From the FDA Drug Label

CLINICAL PHARMACOLOGY Hydrochlorothiazide blocks the reabsorption of sodium and chloride ions, and it thereby increases the quantity of sodium traversing the distal tubule and the volume of water excreted. Pharmacodynamics Acute antihypertensive effects of thiazides are thought to result from a reduction in blood volume and cardiac output, secondary to a natriuretic effect, although a direct vasodilatory mechanism has also been proposed. OVERDOSAGE The most common signs and symptoms observed are those caused by electrolyte depletion (hypokalemia, hypochloremia, hyponatremia) and dehydration resulting from excessive diuresis. If digitalis has also been administered, hypokalemia may accentuate cardiac arrhythmias. In the event of overdosage, symptomatic and supportive measures should be employed.

The management plan for a patient presenting with intrarenal Acute Kidney Injury (AKI) with Acute Tubular Necrosis (ATN) due to the use of Angiotensin-Converting Enzyme Inhibitors (ACE-i) and Hydrochlorothiazide (HCTZ) diuretic, presenting with nausea, should include:

• Discontinuation of the offending agents (ACE-i and HCTZ)
• Correction of dehydration and electrolyte imbalance
• Supportive measures for nausea and other symptoms
• Monitoring of renal function and electrolyte levels 2 2

From the Research

Management Plan for Intrarenal Acute Kidney Injury (AKI) with Acute Tubular Necrosis (ATN)
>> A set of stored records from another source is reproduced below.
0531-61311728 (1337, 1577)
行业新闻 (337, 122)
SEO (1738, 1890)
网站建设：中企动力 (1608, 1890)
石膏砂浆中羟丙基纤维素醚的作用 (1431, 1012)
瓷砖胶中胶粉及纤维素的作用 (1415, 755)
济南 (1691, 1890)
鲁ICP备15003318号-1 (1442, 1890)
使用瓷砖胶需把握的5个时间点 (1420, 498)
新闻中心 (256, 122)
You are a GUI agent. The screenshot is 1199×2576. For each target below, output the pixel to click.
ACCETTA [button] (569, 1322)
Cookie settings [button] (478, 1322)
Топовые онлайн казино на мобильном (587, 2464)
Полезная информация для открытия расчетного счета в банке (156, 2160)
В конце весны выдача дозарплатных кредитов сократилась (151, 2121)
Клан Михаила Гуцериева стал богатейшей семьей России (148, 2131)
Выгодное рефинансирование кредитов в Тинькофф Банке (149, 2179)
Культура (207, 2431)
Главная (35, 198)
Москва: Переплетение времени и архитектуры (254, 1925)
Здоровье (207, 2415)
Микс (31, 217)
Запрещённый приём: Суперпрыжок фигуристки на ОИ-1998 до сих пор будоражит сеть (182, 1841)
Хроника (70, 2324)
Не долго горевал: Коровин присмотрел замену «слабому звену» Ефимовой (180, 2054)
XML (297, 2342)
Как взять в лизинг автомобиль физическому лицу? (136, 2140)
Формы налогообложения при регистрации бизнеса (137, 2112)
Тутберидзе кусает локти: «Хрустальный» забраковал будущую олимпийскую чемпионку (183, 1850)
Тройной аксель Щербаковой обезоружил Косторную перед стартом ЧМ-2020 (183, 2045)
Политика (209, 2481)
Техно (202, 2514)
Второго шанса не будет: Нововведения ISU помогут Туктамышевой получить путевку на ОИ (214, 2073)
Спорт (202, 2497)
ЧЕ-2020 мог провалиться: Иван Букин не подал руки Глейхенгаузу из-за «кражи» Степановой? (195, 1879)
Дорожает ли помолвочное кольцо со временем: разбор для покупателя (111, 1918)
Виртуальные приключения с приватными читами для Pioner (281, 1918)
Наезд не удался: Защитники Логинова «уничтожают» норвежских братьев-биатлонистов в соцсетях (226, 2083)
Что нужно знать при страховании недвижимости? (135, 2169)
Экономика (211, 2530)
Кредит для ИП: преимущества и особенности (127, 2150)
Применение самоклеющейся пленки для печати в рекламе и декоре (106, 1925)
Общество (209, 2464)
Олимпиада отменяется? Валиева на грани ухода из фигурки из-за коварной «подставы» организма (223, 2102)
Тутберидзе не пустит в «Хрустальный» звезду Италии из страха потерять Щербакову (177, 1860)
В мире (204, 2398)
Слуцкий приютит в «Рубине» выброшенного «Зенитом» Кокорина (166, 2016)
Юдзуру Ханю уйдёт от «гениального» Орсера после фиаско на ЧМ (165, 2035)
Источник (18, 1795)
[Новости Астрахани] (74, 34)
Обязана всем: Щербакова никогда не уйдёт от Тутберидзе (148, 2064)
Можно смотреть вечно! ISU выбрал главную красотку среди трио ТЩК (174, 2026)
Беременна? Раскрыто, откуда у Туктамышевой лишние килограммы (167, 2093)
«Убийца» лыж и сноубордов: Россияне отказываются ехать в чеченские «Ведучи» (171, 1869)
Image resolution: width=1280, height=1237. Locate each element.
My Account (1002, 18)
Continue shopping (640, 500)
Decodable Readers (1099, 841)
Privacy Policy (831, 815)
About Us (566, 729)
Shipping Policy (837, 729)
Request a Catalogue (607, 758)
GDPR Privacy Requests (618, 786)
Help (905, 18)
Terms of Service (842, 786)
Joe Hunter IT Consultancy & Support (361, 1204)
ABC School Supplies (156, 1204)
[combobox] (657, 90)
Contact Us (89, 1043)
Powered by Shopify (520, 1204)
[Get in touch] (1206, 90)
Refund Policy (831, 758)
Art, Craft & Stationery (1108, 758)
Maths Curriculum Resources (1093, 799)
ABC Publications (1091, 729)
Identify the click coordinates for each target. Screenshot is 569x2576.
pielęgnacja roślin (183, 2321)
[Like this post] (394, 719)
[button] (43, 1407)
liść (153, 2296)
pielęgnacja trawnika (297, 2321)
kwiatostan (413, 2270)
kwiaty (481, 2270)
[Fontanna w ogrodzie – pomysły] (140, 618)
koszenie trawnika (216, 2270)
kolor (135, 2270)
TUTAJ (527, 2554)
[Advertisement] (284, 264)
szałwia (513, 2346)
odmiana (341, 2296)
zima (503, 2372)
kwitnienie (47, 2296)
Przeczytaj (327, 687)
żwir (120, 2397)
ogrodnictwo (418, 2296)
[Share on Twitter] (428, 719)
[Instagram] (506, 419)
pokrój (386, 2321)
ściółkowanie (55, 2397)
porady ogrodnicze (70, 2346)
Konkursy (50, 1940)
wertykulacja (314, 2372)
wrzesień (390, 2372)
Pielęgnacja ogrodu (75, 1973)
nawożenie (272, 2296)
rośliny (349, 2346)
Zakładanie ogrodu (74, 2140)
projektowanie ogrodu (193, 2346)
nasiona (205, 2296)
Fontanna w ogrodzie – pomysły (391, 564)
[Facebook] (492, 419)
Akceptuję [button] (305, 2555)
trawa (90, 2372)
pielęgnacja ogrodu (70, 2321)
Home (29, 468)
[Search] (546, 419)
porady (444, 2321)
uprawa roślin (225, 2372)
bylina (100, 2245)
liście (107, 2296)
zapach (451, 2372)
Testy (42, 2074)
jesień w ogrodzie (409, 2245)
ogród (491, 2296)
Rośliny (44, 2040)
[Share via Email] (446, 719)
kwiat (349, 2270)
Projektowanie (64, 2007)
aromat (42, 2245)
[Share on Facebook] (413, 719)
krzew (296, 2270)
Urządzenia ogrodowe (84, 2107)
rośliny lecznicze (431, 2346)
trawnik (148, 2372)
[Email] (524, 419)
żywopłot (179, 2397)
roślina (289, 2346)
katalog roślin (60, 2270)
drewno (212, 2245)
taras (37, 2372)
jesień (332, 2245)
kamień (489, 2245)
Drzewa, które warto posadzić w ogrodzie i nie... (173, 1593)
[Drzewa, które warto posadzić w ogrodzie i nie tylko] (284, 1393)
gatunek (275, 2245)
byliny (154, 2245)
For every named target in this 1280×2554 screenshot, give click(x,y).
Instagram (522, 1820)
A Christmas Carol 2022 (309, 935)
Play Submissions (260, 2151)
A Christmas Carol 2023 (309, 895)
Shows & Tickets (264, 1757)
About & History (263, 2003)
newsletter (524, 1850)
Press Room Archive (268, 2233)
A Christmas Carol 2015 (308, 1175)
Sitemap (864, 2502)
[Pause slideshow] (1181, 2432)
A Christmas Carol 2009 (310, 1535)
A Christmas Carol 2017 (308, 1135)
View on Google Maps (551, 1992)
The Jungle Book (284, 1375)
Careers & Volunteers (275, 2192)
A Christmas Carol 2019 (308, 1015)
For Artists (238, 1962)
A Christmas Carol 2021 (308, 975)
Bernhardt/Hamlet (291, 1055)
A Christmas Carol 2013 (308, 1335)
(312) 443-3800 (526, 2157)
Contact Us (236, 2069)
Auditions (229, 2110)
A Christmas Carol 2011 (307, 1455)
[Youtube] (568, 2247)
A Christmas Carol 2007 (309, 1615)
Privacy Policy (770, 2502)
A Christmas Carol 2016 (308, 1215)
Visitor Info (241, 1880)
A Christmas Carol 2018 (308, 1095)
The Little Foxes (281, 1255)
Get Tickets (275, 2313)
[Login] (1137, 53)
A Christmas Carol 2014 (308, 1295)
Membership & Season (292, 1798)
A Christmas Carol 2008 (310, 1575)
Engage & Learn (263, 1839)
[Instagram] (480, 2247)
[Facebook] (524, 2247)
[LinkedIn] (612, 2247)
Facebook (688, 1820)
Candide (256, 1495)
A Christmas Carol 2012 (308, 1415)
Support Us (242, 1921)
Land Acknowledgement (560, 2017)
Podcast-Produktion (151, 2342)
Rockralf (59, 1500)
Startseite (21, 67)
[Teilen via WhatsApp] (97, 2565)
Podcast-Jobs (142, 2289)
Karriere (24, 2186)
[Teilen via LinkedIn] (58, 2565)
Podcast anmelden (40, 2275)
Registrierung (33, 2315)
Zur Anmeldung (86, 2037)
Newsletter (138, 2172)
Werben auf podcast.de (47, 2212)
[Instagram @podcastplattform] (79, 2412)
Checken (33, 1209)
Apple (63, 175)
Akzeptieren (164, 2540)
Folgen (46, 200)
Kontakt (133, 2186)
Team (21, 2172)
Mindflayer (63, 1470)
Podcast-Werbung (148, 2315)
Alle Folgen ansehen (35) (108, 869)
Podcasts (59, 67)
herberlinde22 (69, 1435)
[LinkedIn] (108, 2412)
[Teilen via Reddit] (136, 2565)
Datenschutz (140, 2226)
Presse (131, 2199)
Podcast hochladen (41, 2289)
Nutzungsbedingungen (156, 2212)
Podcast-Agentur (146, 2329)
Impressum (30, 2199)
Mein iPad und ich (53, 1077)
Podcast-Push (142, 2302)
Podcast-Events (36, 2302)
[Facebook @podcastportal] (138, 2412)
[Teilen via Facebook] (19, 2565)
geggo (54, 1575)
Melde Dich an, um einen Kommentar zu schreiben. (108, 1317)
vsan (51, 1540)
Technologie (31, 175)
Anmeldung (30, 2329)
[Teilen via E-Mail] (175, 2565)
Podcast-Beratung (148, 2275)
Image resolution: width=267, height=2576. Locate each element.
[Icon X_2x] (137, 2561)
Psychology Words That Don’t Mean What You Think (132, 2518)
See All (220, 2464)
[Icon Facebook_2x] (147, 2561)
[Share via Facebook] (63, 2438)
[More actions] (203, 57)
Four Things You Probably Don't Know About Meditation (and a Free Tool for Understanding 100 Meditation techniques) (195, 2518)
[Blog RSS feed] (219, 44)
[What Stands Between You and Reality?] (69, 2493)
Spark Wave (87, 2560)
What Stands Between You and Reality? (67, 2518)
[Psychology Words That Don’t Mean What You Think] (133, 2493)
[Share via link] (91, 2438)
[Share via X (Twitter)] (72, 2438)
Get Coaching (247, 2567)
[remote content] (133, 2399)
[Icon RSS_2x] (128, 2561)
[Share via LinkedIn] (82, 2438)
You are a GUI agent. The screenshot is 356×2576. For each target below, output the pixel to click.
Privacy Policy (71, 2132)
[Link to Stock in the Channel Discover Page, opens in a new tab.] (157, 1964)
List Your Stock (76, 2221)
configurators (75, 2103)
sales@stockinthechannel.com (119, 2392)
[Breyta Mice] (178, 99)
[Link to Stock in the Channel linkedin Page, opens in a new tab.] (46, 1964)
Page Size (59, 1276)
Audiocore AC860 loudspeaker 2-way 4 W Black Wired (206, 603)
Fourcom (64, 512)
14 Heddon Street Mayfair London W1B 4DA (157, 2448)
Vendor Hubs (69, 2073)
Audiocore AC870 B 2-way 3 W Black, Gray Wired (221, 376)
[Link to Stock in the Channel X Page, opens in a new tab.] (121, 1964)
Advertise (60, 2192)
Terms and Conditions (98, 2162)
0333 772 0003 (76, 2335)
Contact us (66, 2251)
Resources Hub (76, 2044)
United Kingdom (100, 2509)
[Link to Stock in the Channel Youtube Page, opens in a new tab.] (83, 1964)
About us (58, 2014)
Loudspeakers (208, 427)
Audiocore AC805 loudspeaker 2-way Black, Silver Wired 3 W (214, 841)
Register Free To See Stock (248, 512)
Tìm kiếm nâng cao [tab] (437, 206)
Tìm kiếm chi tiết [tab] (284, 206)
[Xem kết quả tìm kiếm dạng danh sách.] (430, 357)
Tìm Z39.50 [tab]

• The management of a patient presenting with intrarenal AKI with ATN due to the use of Angiotensin-Converting Enzyme Inhibitors (ACE-i) and Hydrochlorothiazide (HCTZ) diuretic involves identifying and correcting reversible causes, preventing further kidney injury, and performing supportive therapy 3.
• It is essential to evaluate the patient's medical and social history, laboratory studies, and perform tests such as renal biopsy and ultrasonography to determine the cause of AKI 3.
• The use of ACE-i after AKI is associated with lower risks of all-cause mortality, recurrent AKI, and progression to incident CKD 4.
• However, ACE-i use is also associated with a higher risk of hyperkalemia, which requires close clinical monitoring 4.
• The continued administration of ACE-i during an episode of AKI or initiation of these agents prior to discharge may be safe and not impede kidney recovery following AKI 5.
• In patients with AKI, ACE-i or ARB therapy appears to be associated with lower mortality but a higher risk of hospitalization for a renal cause, suggesting a potential benefit of ACE-i or ARB use after AKI 6.

Diagnostic Approach

• Simple laboratory parameters such as urine sodium (UNa), urine specific gravity (USG), and renal failure index (RFI) can be used to differentiate pre-/intrarenal AKI and identify the etiology of AKI 7.
• These parameters are not confounded by medication or comorbidities and can be easily determined using serum and spot urine 7.
• The evaluation of these parameters can help guide therapy and improve patient outcomes 7.

Symptomatic Management

• Nausea, a common symptom in patients with AKI, should be managed symptomatically to prevent further dehydration and electrolyte imbalances.
• The patient's volume status and electrolyte levels should be closely monitored and managed accordingly 3.